Barış aramak zahmetli iştir. Hele “İmralı Süreci” gibi karmaşık ve müzminleşmiş meselelerde...
Teröre çare arayanlar, ister istemez anayasaya tosluyorlar.
Çünkü bu durum yeni anayasa yazılması faaliyetini İmralı Süreci ile ilişkili hale getiriyor.
Eski
CHP milletvekili emekli büyükelçi Onur Öymen, İmralı’da Öcalan’la
görüşenlerin yaptıkları açıklamalardan çıkardığı sonuçları yolladığı bir
mail’de sıralamıştı:
- Karar verici olan Meclis değil İmralı’dır.
- Görüşmelerin odağı anayasa değişikliğidir.
-
Bütün anayasalarımızda yer alan “hangi etnik kökenden, dinden ve
mezhepten gelirse gelsin bütün vatandaşlar Türk’tür” ifadesinin
anayasadan çıkartılmasını istiyorlar. Türklüğün bir üst kimlik olduğunu
kabul etmiyorlar.
- Cumhuriyetimizin bel kemiği “ulus devlet” anlayışına karşıdırlar.
- Anayasada “Türklük yerine anayasal yurttaşlık” tabiri yer alabilir.
Terörü bitirecek fırsatın ortaya çıktığını düşünenler az değildir. Ama süreç iyi yönetiliyor mu; o tartışmalıdır.
İşin
başında “sürecin sigortası şeffaflıktır” denildi ama kamuoyu karanlıkta
bırakılıyor. Siyaset hele bu kadar önemli bir meselede boşluk
kaldırmaz; doğruluğu şüpheli bilgilerle doluveriyor.
Ve sonuçta Onur Öymen’in şu sorusu, huzur kaçıran bir şüphe olarak cevap bekliyor:
“Cumhuriyet
rejiminin temel değerlerinin, terörü bitirmek bahanesiyle değiştirilmek
istendiği görülüyor. Dünyada terörü sona erdirmek için anayasal
rejimini pazarlık konusu yapan ülke hangisidir?”
İktidar, süreci ilerletmenin mutlak şartı olan aydınlığı kısa zamanda derhal sağlamalıdır.
Parmak yalayanlar
Meclise girdiği zaman siyasetçinin başı göğe erer.

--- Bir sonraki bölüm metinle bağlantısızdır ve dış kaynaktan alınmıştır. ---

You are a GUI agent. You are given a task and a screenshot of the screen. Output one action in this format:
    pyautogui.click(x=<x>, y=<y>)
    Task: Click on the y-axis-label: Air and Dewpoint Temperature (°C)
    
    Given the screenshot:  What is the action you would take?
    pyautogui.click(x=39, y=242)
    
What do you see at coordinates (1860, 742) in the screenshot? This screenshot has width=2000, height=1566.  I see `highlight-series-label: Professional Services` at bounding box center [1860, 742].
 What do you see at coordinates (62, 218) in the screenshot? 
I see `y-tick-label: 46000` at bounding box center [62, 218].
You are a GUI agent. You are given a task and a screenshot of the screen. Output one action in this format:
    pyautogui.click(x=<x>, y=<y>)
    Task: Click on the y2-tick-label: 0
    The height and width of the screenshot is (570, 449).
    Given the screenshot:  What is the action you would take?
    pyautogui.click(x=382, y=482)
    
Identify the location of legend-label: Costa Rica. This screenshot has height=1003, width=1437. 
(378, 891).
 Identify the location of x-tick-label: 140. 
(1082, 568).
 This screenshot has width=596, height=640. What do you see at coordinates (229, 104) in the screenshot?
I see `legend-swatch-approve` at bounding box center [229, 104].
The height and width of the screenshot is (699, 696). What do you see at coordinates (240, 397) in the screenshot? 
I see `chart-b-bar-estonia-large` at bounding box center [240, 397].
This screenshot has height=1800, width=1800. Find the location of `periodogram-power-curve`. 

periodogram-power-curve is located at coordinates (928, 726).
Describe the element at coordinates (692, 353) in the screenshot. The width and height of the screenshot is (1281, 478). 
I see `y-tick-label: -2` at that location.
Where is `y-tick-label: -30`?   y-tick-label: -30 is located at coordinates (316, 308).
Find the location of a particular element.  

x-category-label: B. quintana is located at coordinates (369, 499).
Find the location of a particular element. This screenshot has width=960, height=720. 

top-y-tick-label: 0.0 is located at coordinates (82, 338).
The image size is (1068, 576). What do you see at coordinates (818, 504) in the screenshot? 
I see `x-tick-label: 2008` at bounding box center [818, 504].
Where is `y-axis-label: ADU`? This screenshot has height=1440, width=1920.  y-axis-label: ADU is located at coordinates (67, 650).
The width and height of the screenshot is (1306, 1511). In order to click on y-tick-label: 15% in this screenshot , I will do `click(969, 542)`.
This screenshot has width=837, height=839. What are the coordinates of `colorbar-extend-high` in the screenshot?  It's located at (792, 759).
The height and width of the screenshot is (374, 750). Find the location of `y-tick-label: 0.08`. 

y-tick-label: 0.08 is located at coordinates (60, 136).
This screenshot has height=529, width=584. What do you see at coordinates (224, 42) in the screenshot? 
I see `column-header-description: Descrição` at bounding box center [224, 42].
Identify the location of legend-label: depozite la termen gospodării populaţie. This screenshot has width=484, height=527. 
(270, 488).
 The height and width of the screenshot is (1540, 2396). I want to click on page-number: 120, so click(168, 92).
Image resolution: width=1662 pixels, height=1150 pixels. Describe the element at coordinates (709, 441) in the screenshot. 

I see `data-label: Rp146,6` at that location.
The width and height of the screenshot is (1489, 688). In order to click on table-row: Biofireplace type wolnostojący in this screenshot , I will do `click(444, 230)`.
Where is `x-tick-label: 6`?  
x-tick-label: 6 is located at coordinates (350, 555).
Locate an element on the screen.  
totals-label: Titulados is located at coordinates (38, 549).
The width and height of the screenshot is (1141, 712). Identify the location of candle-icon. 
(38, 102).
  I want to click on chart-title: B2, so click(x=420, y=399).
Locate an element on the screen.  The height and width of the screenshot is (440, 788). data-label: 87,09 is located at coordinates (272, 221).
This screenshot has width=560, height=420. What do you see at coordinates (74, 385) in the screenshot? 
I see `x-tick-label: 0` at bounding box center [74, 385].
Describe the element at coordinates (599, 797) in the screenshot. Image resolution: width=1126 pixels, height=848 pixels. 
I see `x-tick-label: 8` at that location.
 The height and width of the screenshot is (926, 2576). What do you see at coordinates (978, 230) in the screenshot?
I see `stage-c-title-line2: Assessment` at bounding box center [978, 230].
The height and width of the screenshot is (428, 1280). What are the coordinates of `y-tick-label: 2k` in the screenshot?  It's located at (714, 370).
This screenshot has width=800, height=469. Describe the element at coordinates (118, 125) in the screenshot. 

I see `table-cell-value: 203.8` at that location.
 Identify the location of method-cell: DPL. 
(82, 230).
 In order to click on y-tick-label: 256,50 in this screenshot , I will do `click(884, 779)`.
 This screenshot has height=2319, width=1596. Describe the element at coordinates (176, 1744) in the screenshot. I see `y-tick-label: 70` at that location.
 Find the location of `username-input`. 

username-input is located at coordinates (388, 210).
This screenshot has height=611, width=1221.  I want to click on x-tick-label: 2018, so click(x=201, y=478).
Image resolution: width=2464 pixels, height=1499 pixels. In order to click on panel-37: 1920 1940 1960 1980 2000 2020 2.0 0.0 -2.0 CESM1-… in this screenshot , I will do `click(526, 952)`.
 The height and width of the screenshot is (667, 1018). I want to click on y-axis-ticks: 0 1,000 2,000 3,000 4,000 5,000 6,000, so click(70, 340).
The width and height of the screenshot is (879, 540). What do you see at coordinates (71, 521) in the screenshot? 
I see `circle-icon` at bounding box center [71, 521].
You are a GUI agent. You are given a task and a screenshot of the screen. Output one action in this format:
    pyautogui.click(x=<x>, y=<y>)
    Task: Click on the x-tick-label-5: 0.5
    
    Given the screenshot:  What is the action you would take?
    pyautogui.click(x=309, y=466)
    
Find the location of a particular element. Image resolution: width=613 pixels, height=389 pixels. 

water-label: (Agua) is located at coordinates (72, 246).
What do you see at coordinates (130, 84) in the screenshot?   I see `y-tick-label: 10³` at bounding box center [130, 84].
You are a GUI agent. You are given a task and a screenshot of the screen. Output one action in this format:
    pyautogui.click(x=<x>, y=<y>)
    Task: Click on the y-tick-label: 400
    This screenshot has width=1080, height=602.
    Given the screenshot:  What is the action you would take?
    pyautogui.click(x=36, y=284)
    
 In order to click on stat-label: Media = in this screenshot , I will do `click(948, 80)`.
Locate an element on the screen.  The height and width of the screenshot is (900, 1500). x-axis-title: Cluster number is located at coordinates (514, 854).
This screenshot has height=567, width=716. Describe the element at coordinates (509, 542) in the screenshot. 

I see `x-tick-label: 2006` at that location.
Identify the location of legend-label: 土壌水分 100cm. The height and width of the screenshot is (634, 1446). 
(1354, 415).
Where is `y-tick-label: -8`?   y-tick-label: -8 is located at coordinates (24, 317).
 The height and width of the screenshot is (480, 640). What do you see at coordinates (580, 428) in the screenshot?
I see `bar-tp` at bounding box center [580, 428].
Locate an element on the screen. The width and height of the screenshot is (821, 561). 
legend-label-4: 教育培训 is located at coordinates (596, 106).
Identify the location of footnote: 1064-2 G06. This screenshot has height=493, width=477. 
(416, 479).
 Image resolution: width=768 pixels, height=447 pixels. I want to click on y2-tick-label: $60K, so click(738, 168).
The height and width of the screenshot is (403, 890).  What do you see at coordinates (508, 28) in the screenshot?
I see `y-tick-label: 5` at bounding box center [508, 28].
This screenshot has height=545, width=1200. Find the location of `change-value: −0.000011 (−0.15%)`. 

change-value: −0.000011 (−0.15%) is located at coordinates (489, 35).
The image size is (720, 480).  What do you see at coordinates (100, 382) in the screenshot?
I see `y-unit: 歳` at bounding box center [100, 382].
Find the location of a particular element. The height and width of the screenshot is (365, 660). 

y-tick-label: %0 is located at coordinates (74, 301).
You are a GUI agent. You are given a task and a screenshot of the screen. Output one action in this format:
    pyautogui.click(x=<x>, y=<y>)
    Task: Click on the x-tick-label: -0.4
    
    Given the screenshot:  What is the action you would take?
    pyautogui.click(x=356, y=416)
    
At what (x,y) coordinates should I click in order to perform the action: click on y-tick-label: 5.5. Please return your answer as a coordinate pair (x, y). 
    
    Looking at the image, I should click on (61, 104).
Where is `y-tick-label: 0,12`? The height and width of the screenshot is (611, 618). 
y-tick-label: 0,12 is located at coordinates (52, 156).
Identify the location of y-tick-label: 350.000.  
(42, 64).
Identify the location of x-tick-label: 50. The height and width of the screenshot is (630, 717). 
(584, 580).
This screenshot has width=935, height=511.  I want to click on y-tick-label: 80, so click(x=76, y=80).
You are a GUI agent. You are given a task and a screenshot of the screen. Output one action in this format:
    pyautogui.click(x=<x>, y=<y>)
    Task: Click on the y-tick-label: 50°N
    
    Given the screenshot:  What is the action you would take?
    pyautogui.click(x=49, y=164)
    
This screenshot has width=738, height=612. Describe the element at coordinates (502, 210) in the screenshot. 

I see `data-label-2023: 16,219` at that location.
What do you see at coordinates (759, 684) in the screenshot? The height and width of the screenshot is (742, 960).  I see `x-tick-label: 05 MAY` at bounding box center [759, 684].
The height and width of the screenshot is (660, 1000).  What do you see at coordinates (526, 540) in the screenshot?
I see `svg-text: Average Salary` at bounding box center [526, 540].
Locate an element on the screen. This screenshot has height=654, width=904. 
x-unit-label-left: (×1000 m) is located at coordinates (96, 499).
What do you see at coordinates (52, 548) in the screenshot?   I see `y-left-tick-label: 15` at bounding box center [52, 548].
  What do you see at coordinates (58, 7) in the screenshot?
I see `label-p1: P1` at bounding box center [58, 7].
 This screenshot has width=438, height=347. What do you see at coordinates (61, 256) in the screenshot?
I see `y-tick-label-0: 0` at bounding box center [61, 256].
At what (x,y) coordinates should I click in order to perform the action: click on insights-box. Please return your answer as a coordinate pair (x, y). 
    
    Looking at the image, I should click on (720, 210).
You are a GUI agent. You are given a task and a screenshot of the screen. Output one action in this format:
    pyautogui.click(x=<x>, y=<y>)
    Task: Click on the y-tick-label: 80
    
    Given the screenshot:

Aldığı maaş yeter ve yaptığı görevin manevi değeri, ona kendini dünyanın en zengin ve mutlu insanı hissettirir.
Sonra
alışır ve devletin gücünü kendisi gibi seçilmişlerden aldığına inanmaya
başlar. Devlet gücünün kendisine borçlandığını düşündüğü noktaya
gelince de ip kopar.
Emanete ihanet evresi kapıya dayanır.
Ankara
Yenimahalle ve İncek’te TOKİ’nin milletvekillerine yönelik lüks konut
projesinin büyük ilgi gördüğü haberini okuyunca şaşırmadım.
Toplu
Konut İdaresi, Parlamenterler Birliği yöneticileri ile vardıkları
anlaşma uyarınca Ankara projesini İstanbul’da tekrarlayacakmış. Uygun
arazi bulunur bulunmaz kazma vurulacakmış...
Uygun araziyi verecek yığınla belediye bulunur. Parlamenter hemşehriyi kim istemez?
Ama bunun “bal tutan parmak yalar” atasözünü akla getireceğini ve meclisin saygınlığına gölge düşüreceğini unutmamalı.
Bu durum korkutur mu vekili?
Hayır.. Çare, meclisi liderin değil, halkın seçtiği vekillere emanet etmektir. Gerisi boş!